È stato un lungo iter quello che ha percorso la riforma costituzionale: dalla presentazione della “Proposta di legge costituzionale” all’approvazione in Consiglio dei Ministri; il passaggio nelle commissioni, sia Affari Costituzionali che Giustizia. Successivamente il testo è passato alla Camera per la discussione e la votazione: dal 9 dicembre 2024 al 16 gennaio 2025 dove è stato votato con 174 voti favorevoli, 92 contrari e 5 astenuti.
È stato subito trasmesso alla Presidenza del Senato dove è iniziata la discussione in Aula.
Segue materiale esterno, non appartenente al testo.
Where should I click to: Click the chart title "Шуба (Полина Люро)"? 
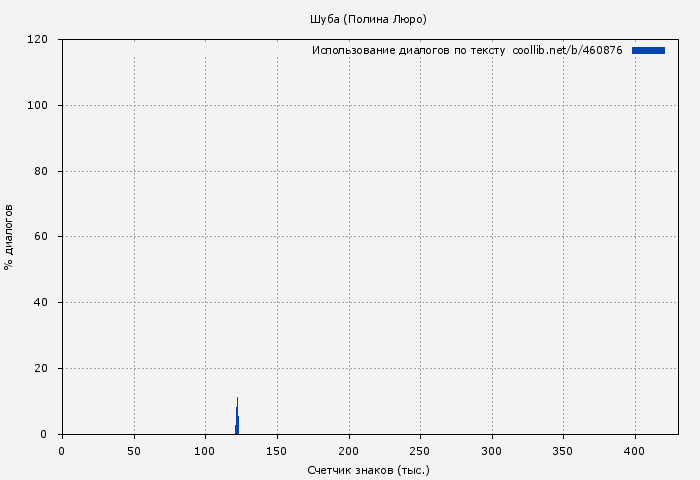pos(369,19)
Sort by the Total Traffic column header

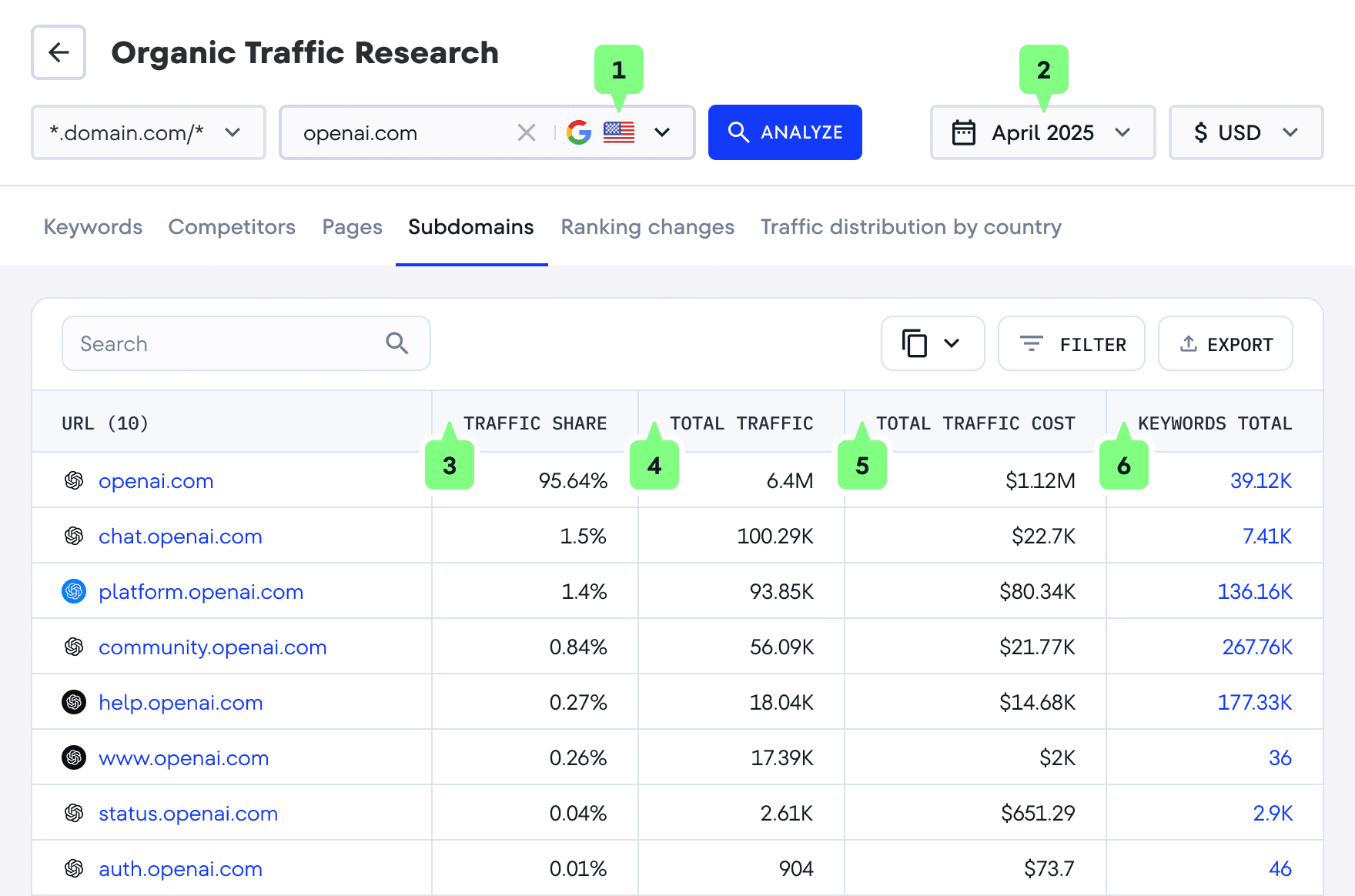click(x=741, y=423)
Il procedimento di revisione della Costituzione è disciplinato dall’art. 138 della Costituzione e prevede due deliberazioni da parte di ciascuna Camera, ad intervallo non minore di tre mesi. Quello di adesso, quindi, è l’inizio di un percorso articolato e complesso. Se la legge è approvata con la maggioranza di due terzi da ciascuna Camera nella seconda votazione non si procederà con il referendum confermativo; al contrario, se la legge è approvata solo con la maggioranza assoluta dei componenti di ciascuna Camera, sempre nella seconda votazione, è soggetta a referendum ed è promulgata in presenza della maggioranza dei voti validi degli elettori, e dunque non è necessario un quorum per la validità del referendum, come avviene per i referendum abrogativi. Si andrà a referendum solo se ne fanno richiesta un quinto dei membri di una Camera, o cinquecentomila elettori, o cinque consigli regionali.
Ma cosa prevede questa riforma così dibattuta e che ha creato molti attacchi tra politica e magistratura, per ultimo la vicenda Almasri e la protesta dell’inaugurazione dell’anno giudiziario?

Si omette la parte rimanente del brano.